*** Opening Records for this exercise ***

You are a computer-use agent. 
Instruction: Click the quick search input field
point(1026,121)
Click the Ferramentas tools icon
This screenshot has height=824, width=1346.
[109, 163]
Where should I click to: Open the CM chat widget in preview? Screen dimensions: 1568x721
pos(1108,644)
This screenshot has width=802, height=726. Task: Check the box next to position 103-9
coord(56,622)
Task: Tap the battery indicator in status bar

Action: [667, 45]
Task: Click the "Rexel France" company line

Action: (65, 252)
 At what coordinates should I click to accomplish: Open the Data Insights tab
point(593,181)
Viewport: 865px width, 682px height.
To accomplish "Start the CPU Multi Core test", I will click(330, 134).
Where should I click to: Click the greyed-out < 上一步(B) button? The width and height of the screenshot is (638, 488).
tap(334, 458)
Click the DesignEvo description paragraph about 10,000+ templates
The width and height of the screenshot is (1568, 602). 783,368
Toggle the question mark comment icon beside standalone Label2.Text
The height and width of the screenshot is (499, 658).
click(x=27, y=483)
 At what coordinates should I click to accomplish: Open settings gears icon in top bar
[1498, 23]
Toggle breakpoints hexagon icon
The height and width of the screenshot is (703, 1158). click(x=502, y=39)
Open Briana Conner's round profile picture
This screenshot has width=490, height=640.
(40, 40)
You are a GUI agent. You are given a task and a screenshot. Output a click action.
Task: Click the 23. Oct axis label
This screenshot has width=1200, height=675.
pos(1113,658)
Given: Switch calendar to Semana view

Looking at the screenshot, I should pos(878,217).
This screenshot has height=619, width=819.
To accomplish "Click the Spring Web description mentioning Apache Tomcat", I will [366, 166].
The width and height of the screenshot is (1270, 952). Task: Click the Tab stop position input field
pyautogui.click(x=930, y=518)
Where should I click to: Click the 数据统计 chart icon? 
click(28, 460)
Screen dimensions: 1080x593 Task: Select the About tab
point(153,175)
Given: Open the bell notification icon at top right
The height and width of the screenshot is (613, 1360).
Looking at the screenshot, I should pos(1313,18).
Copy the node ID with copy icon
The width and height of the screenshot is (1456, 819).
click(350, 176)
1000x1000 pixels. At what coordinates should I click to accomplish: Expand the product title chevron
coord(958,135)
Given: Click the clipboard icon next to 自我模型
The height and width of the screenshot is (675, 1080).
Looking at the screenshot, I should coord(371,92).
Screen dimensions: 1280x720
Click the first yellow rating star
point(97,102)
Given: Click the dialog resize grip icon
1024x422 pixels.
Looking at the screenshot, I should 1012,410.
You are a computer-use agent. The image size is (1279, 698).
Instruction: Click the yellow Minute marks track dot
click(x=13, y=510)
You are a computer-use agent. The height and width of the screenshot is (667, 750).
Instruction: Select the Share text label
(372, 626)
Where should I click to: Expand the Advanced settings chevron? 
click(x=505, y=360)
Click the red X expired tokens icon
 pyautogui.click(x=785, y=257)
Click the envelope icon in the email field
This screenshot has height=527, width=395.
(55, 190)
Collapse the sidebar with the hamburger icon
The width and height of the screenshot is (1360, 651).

*** Closing Records for this exercise ***

When you repeat the data, keep each line exactly as given.

- Expected output -
You are a computer-use agent. 
Instruction: Click the quick search input field
point(1026,121)
Click the Ferramentas tools icon
This screenshot has height=824, width=1346.
[109, 163]
Where should I click to: Open the CM chat widget in preview? Screen dimensions: 1568x721
pos(1108,644)
This screenshot has width=802, height=726. Task: Check the box next to position 103-9
coord(56,622)
Task: Tap the battery indicator in status bar

Action: [667, 45]
Task: Click the "Rexel France" company line

Action: (65, 252)
 At what coordinates should I click to accomplish: Open the Data Insights tab
point(593,181)
Viewport: 865px width, 682px height.
To accomplish "Start the CPU Multi Core test", I will click(330, 134).
Where should I click to: Click the greyed-out < 上一步(B) button? The width and height of the screenshot is (638, 488).
tap(334, 458)
Click the DesignEvo description paragraph about 10,000+ templates
The width and height of the screenshot is (1568, 602). 783,368
Toggle the question mark comment icon beside standalone Label2.Text
The height and width of the screenshot is (499, 658).
click(x=27, y=483)
 At what coordinates should I click to accomplish: Open settings gears icon in top bar
[1498, 23]
Toggle breakpoints hexagon icon
The height and width of the screenshot is (703, 1158). click(x=502, y=39)
Open Briana Conner's round profile picture
This screenshot has width=490, height=640.
(40, 40)
You are a GUI agent. You are given a task and a screenshot. Output a click action.
Task: Click the 23. Oct axis label
This screenshot has width=1200, height=675.
pos(1113,658)
Given: Switch calendar to Semana view

Looking at the screenshot, I should pos(878,217).
This screenshot has height=619, width=819.
To accomplish "Click the Spring Web description mentioning Apache Tomcat", I will [366, 166].
The width and height of the screenshot is (1270, 952). Task: Click the Tab stop position input field
pyautogui.click(x=930, y=518)
Where should I click to: Click the 数据统计 chart icon? 
click(28, 460)
Screen dimensions: 1080x593 Task: Select the About tab
point(153,175)
Given: Open the bell notification icon at top right
The height and width of the screenshot is (613, 1360).
Looking at the screenshot, I should pos(1313,18).
Copy the node ID with copy icon
The width and height of the screenshot is (1456, 819).
click(350, 176)
1000x1000 pixels. At what coordinates should I click to accomplish: Expand the product title chevron
coord(958,135)
Given: Click the clipboard icon next to 自我模型
The height and width of the screenshot is (675, 1080).
Looking at the screenshot, I should coord(371,92).
Screen dimensions: 1280x720
Click the first yellow rating star
point(97,102)
Given: Click the dialog resize grip icon
1024x422 pixels.
Looking at the screenshot, I should 1012,410.
You are a computer-use agent. The image size is (1279, 698).
Instruction: Click the yellow Minute marks track dot
click(x=13, y=510)
You are a computer-use agent. The height and width of the screenshot is (667, 750).
Instruction: Select the Share text label
(372, 626)
Where should I click to: Expand the Advanced settings chevron? 
click(x=505, y=360)
Click the red X expired tokens icon
 pyautogui.click(x=785, y=257)
Click the envelope icon in the email field
This screenshot has height=527, width=395.
(55, 190)
Collapse the sidebar with the hamburger icon
The width and height of the screenshot is (1360, 651).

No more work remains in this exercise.